Smarkets CEO Jason Trost Invests $5 Million in US Sports Betting
Jason Trost, the CEO of British online bookmaker, Smarkets Ltd., said he is investing $5 million in an online sportsbook which could launch in the United States. Bloomberg News characterized Trost’s investment as a “bet” on the possible legalization of sports betting in the United States.
In a phone interview with Bloomberg from his home in Los Angeles, Jason Trost said the website he’s building is designed for US online sports bettors. Trost said, “The main reason we’re building this is to go into the U.S.”
Trost says the US online sports betting market could be worth $10 billion to $20 billion a year, if full liberalization of sports betting happened.
Mr. Trost said, “There’s a huge opportunity in terms of people wanting the best prices, but not wanting to go to the exchanges.”
PASPA Court Review
Gaming fans are aware by now that the U.S. Supreme Court currently is reviewing the Professional and Amateur Sports Protection Act of 1992 (PAPSA) at the moment. The sports betting is called Christie v. NCAA by the SCOTUS, which heard oral arguments on December 4, 2017. A decision is expected sometime in the first half of 2018.

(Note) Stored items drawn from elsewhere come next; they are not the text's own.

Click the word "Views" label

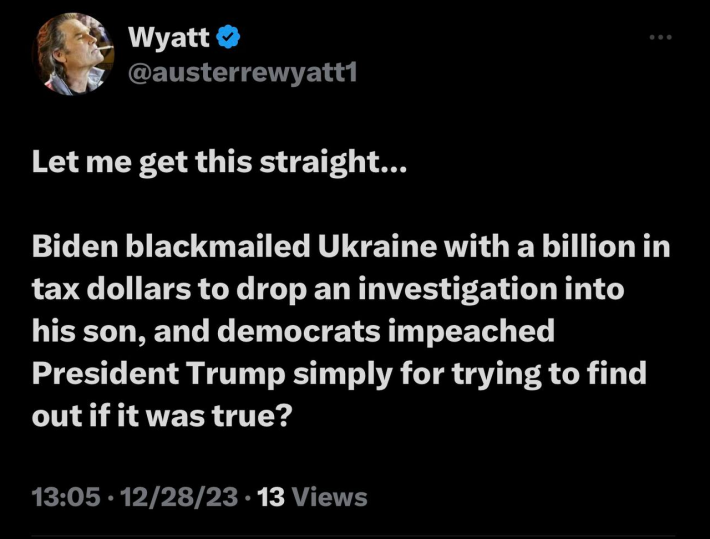pos(329,496)
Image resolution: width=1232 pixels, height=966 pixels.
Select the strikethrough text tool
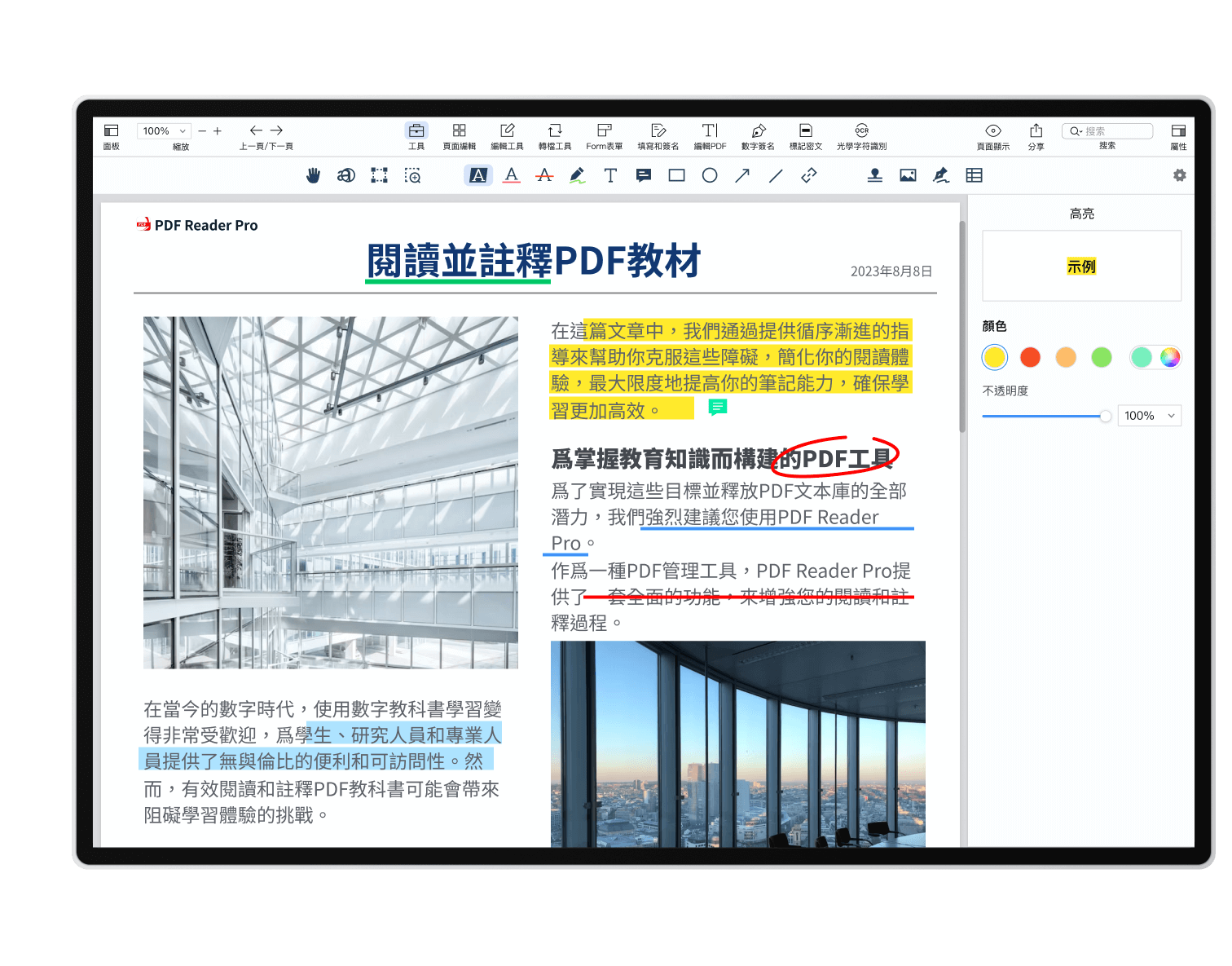(544, 175)
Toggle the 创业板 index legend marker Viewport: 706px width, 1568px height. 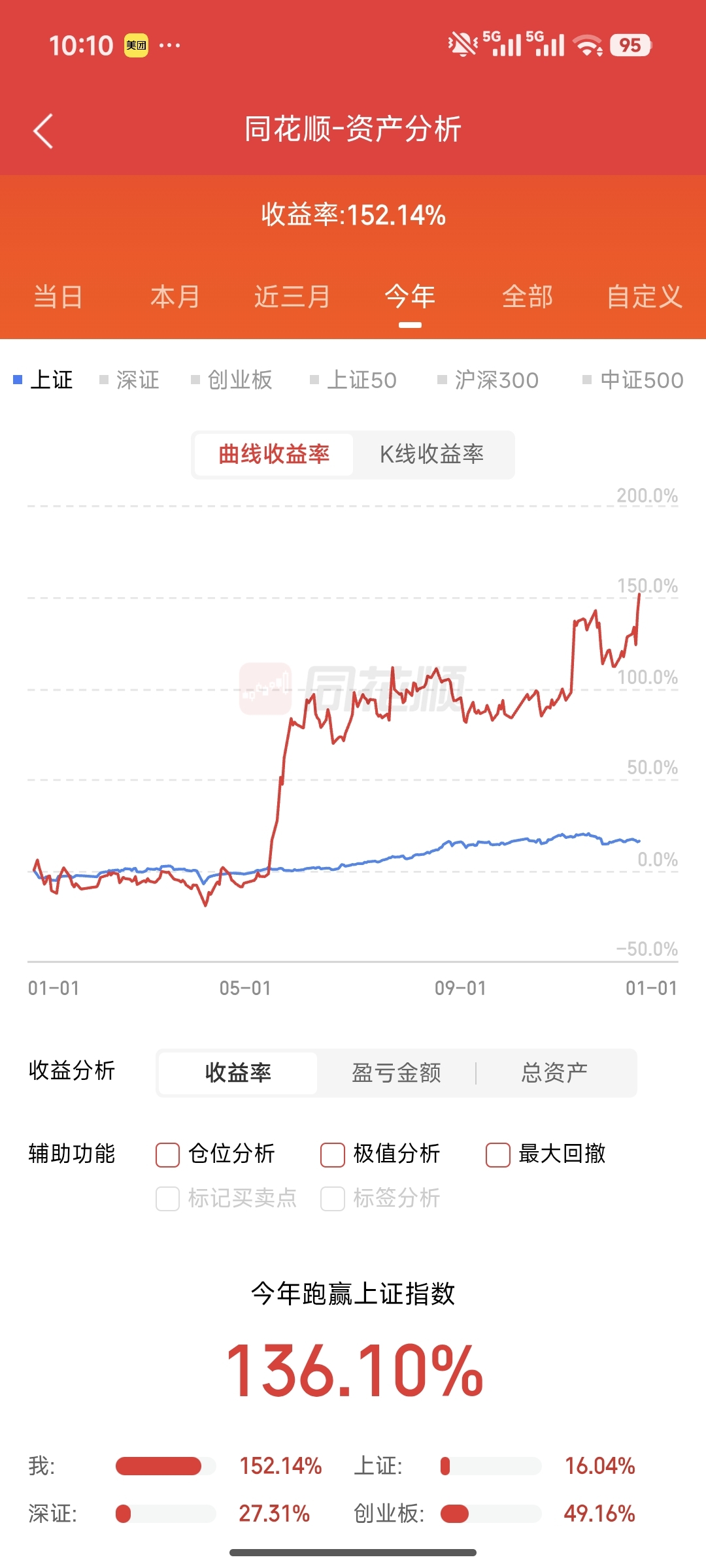click(x=195, y=380)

If the Supreme Court rules in New Jersey’s (Christie’s) favor, then it would strike down a ban on sports betting in 46 US states. That would end Nevada’s 25-year monopoly on land-based sportsbooks in the United States. While three states — Delaware, Montana, and Oregon — have sports lotteries, only 1 US state has legal sportsbooks. Of course, the other US states think that’s unfair — and the original reasoning behind a 49-state ban no longer makes sense.
Smartphone Sports Betting
Those arguments centered on the American public’s concerns about the integrity of sporting events’ outcomes. In an age when smartphones let anyone wager on sports, a ban on land-based bookmaker bets no longer seems to have force.

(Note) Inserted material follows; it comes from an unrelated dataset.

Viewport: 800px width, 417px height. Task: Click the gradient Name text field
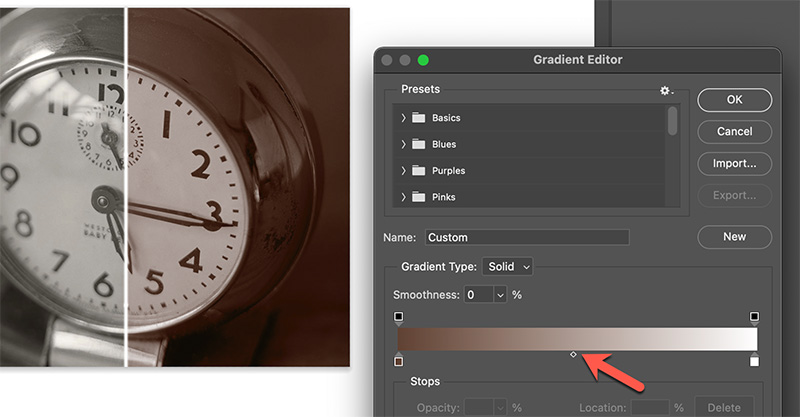pyautogui.click(x=526, y=238)
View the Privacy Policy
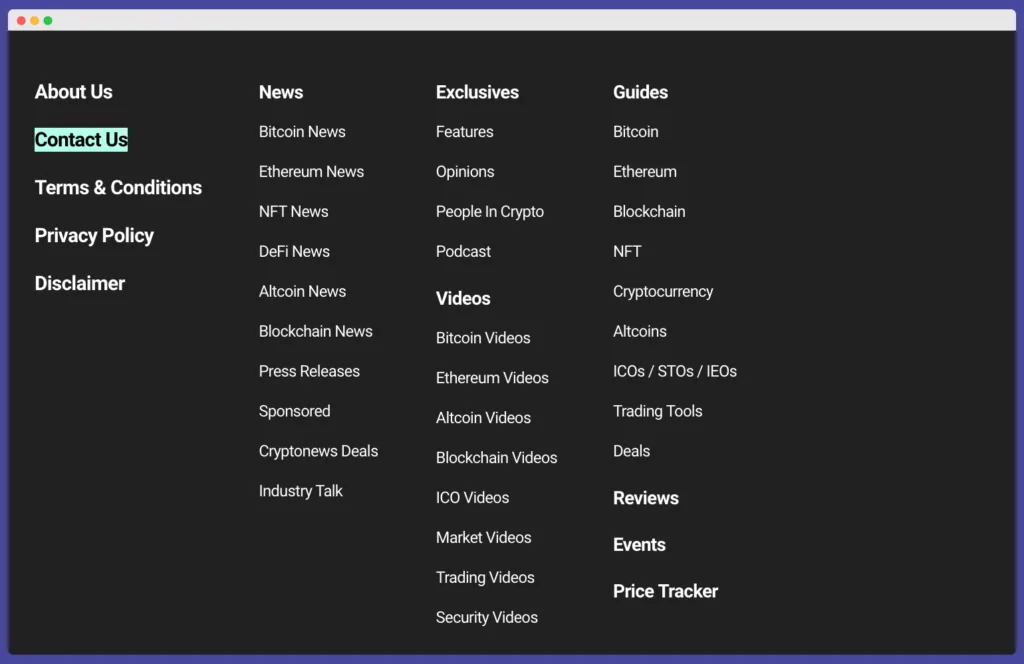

Some argue the purity of the games require fans to avoid sports betting. In a time when fantasy sports, daily fantasy sports, and live/in-play betting on smartphones is rampant, arguing for the purity of the game no longer seems feasible, either.
Illegal Online Bookmaker Sites
There is one huge hole in Jason Trost‘s reasoning, though. Even if the Supreme Court overturns PASPA and legalizes brick-and-mortar sportsbooks at the federal level, that does not legalize online sports betting. Two laws, the 1961 Wire Act and the 2006 UIGEA, still ban sports gambling over the Internet.
The 1961 Wire Act made it illegal to place sports betting over telephone lines, at least when they are made across state lines. The 2006 UIGEA makes any form of gambling illegal over the Internet, if the same form of gambling was illegal under the Wire Act. People can argue whether online casinos and poker sites are illegal under UIGEA (and they have), but everyone agrees that sports betting is illegal under the Wire Act and UIGEA.
US Online Sports Betting
Thus, if PASPA was struck down tomorrow, online and mobile sports betting would remain illegal in all 50 states in the United States. The UIGEA would have to be repealed, or at least the policy which makes sports betting illegal.
US Attorney General Jeff Sessions is not going to set a new policy on sports betting. Sessions said at his Senate nomination hearings he was “shocked” to hear Eric Holder’s Department of Justice’s opinion that online casinos and card rooms were legal under the UIGEA. It is far more likely that Sessions would reverse the 2011 DOJ opinion on Internet casinos and poker sites. The legal justification for ruling different on sports betting is nonexistent, anyway.
In the best scenario, a repeal of UIGEA is years away. Jason Trost’s $5 million bet on legal US online sportsbooks is not likely to pay off. Hopefully, the Smarkets CEO’s website can be focused on international online bookmaking.